*WHAT THE EXERCISE ASKS*: Locate every line below that contains the word "will" and copy it.

*DATA EXTRACTS*:

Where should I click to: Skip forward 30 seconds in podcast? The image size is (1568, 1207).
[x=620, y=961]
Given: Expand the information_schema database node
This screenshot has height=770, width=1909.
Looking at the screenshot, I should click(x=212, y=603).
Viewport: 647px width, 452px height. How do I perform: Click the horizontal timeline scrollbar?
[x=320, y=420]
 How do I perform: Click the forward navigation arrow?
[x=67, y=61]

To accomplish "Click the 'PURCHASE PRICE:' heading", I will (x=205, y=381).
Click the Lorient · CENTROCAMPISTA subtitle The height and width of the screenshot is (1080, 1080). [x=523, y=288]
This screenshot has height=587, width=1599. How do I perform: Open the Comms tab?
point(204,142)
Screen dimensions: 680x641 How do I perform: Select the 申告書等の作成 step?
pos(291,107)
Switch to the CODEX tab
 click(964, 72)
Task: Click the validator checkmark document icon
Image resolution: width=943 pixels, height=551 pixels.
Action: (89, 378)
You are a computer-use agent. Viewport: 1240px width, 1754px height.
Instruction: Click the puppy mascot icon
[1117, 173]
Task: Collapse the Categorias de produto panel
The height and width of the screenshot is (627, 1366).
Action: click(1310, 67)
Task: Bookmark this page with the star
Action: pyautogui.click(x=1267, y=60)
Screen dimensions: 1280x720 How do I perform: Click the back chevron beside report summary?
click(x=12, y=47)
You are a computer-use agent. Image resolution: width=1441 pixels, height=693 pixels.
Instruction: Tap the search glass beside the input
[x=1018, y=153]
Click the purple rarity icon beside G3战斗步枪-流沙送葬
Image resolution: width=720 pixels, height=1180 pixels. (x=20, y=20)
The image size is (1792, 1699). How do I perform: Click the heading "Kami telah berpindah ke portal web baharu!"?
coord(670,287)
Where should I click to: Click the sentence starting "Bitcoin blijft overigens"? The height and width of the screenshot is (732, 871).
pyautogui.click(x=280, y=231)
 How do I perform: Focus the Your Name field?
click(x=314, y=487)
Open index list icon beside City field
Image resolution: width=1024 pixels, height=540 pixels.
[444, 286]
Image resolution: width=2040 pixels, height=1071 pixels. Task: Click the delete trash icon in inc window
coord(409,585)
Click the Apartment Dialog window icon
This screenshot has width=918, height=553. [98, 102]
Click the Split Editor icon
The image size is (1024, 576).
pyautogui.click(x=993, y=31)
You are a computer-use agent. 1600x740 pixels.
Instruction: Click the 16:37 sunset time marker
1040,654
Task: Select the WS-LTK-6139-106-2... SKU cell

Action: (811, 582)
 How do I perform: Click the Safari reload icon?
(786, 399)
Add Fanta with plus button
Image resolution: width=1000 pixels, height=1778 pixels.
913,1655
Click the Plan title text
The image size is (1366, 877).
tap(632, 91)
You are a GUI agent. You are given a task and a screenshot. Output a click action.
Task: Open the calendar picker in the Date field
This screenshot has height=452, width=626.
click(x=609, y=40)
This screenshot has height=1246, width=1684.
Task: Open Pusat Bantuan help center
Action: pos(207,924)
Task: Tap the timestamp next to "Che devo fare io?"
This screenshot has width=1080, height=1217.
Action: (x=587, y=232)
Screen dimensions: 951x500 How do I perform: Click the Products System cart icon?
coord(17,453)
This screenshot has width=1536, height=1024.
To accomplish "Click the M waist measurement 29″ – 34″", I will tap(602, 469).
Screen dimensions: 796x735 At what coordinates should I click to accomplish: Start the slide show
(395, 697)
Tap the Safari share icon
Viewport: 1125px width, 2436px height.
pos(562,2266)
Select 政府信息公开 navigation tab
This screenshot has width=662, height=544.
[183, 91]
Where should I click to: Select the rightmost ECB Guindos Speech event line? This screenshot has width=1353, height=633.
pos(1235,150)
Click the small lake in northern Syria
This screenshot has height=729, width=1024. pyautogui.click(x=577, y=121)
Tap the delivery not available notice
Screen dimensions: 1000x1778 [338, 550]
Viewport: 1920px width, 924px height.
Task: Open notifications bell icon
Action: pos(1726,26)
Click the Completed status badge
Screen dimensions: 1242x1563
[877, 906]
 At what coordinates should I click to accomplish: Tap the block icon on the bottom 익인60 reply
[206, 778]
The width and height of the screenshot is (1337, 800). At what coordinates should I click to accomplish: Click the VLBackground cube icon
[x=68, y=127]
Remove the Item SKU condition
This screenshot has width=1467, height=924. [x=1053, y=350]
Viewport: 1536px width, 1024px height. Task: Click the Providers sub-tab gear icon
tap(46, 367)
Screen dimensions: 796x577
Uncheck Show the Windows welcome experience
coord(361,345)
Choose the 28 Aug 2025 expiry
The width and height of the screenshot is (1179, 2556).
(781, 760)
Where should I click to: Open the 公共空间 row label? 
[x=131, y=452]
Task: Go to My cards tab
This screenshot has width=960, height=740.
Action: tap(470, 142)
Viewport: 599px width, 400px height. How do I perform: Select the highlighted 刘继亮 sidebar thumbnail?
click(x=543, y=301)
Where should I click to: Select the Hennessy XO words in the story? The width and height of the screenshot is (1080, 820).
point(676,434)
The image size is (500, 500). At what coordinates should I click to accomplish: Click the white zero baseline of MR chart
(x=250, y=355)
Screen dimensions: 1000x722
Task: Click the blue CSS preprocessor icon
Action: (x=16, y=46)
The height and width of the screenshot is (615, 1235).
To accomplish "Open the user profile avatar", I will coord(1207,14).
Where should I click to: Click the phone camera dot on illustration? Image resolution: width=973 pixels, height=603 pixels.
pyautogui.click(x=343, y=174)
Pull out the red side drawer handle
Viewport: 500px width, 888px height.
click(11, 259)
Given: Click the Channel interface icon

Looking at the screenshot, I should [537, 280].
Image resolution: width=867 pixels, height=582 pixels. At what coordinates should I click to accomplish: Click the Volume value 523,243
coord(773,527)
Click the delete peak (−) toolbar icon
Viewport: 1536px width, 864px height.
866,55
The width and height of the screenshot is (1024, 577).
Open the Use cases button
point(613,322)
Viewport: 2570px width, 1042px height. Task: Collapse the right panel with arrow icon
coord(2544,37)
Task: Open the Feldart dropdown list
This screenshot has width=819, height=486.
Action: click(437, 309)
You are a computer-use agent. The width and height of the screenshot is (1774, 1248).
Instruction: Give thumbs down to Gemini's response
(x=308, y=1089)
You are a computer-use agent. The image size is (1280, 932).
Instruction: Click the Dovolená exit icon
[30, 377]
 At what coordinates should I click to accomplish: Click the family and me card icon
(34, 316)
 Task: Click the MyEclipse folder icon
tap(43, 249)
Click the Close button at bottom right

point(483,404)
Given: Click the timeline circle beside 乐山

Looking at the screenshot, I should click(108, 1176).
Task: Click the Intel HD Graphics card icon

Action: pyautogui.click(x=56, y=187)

*SOLUTION TO THIS TASK*:
To accomplish "Click the 'PURCHASE PRICE:' heading", I will (x=205, y=381).
To accomplish "Click the M waist measurement 29″ – 34″", I will tap(602, 469).
To accomplish "Open the user profile avatar", I will coord(1207,14).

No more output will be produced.